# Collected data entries
· · · ·

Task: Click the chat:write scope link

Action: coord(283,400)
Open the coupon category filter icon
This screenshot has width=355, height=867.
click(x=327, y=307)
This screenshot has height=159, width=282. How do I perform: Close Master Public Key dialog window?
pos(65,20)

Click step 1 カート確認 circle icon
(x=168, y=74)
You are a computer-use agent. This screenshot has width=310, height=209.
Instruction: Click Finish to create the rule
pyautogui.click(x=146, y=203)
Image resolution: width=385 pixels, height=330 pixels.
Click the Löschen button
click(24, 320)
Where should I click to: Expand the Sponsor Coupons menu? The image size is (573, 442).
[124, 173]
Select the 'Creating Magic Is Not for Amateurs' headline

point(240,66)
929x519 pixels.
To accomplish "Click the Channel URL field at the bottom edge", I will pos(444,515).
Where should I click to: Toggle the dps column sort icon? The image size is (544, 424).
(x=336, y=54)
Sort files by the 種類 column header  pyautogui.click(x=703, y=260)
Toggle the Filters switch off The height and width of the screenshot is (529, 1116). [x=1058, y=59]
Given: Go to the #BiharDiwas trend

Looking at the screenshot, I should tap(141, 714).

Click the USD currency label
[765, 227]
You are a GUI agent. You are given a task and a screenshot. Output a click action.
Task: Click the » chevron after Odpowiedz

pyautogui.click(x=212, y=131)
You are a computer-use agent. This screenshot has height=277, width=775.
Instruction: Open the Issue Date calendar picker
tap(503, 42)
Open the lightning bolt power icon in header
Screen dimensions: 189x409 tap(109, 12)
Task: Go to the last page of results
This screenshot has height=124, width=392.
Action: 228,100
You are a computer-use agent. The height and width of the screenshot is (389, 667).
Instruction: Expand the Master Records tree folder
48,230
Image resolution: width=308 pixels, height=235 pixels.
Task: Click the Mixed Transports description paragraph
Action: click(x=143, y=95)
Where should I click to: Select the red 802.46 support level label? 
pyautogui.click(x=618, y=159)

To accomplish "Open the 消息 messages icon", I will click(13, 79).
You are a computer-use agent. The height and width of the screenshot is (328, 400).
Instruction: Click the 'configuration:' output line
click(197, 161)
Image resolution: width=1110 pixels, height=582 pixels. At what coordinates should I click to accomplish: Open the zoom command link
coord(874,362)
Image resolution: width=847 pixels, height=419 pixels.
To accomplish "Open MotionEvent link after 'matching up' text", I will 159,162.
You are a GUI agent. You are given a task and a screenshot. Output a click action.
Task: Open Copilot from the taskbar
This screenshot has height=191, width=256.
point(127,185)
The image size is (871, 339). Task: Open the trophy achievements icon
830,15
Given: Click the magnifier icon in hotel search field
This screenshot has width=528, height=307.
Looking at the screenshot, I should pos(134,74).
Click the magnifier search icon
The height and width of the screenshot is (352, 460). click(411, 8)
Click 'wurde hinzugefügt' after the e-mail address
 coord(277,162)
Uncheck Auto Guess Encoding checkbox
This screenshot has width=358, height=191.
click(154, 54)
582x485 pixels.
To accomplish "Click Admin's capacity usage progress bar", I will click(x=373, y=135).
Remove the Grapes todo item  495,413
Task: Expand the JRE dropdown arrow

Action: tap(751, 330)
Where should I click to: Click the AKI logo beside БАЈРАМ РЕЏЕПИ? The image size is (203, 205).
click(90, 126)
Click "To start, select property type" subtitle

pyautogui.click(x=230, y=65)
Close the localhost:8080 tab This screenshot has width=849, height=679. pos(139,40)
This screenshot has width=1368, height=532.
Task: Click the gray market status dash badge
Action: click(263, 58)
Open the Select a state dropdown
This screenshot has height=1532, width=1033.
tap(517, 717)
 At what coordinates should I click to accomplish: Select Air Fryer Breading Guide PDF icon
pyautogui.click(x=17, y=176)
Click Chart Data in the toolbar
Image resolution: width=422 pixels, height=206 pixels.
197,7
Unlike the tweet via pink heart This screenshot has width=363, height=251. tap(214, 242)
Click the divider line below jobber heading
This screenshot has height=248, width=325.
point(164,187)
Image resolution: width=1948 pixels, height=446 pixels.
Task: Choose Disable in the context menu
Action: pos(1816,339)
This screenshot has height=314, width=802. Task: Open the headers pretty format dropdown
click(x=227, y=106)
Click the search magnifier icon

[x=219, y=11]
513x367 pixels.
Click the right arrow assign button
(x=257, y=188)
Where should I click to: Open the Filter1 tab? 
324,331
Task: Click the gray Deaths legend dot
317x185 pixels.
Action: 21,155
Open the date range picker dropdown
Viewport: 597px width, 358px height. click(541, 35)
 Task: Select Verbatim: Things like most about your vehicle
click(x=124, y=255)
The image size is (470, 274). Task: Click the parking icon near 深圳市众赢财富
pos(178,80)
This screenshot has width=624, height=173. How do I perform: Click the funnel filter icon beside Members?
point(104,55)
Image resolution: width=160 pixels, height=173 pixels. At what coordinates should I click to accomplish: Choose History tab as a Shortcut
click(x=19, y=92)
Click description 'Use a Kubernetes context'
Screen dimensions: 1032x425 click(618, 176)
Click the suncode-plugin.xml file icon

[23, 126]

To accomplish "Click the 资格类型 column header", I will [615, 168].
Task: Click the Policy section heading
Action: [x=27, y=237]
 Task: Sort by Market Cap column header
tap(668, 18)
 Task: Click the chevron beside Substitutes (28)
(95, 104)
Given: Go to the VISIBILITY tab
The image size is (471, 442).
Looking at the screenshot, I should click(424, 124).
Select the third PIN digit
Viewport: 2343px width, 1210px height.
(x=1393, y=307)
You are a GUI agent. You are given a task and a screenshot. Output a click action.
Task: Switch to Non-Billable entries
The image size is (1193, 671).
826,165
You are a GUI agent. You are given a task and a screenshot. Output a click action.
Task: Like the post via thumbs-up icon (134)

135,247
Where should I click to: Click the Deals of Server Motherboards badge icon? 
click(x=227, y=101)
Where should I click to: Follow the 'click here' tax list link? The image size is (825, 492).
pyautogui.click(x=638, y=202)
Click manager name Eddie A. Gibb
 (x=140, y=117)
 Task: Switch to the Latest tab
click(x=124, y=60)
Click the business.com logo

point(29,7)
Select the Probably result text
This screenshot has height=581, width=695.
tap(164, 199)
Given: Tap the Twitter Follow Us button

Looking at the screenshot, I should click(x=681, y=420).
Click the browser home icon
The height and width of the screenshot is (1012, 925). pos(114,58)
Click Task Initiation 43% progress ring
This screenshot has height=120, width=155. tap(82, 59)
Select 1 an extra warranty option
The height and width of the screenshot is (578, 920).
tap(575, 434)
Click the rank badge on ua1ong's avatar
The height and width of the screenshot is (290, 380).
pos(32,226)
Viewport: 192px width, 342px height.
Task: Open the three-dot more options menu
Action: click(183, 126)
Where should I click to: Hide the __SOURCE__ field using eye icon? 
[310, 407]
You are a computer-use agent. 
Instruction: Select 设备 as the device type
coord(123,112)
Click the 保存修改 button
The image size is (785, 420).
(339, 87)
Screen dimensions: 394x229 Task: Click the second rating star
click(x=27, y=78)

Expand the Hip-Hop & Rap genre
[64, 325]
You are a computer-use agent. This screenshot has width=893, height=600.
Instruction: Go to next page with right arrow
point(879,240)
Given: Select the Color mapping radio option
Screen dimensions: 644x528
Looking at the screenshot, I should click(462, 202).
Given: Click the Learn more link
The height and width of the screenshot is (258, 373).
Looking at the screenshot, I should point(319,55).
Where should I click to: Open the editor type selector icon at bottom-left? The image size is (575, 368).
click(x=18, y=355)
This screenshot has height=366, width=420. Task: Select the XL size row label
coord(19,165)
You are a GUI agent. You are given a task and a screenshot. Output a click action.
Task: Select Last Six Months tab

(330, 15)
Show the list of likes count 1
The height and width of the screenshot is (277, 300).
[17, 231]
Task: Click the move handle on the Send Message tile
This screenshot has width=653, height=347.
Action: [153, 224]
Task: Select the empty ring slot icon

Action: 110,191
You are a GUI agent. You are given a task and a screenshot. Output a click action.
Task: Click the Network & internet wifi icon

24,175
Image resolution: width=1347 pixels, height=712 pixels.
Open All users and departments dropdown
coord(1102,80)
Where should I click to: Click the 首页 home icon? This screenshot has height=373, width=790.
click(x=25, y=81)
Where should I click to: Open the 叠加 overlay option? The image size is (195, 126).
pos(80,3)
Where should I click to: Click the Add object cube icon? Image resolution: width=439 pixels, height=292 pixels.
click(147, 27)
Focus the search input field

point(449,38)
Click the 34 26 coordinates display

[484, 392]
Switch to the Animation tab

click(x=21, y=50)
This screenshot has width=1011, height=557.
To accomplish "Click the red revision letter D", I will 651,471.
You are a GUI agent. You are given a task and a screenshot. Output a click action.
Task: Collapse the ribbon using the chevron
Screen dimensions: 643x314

· · · ·

# Task directions
Would you retype exactly the lines above, from the line with "Click 'wurde hinzugefügt'" to the line with "Remove the Grapes", with both end lines kept and nothing more?

# Task response
Click 'wurde hinzugefügt' after the e-mail address
 coord(277,162)
Uncheck Auto Guess Encoding checkbox
This screenshot has width=358, height=191.
click(154, 54)
582x485 pixels.
To accomplish "Click Admin's capacity usage progress bar", I will click(x=373, y=135).
Remove the Grapes todo item  495,413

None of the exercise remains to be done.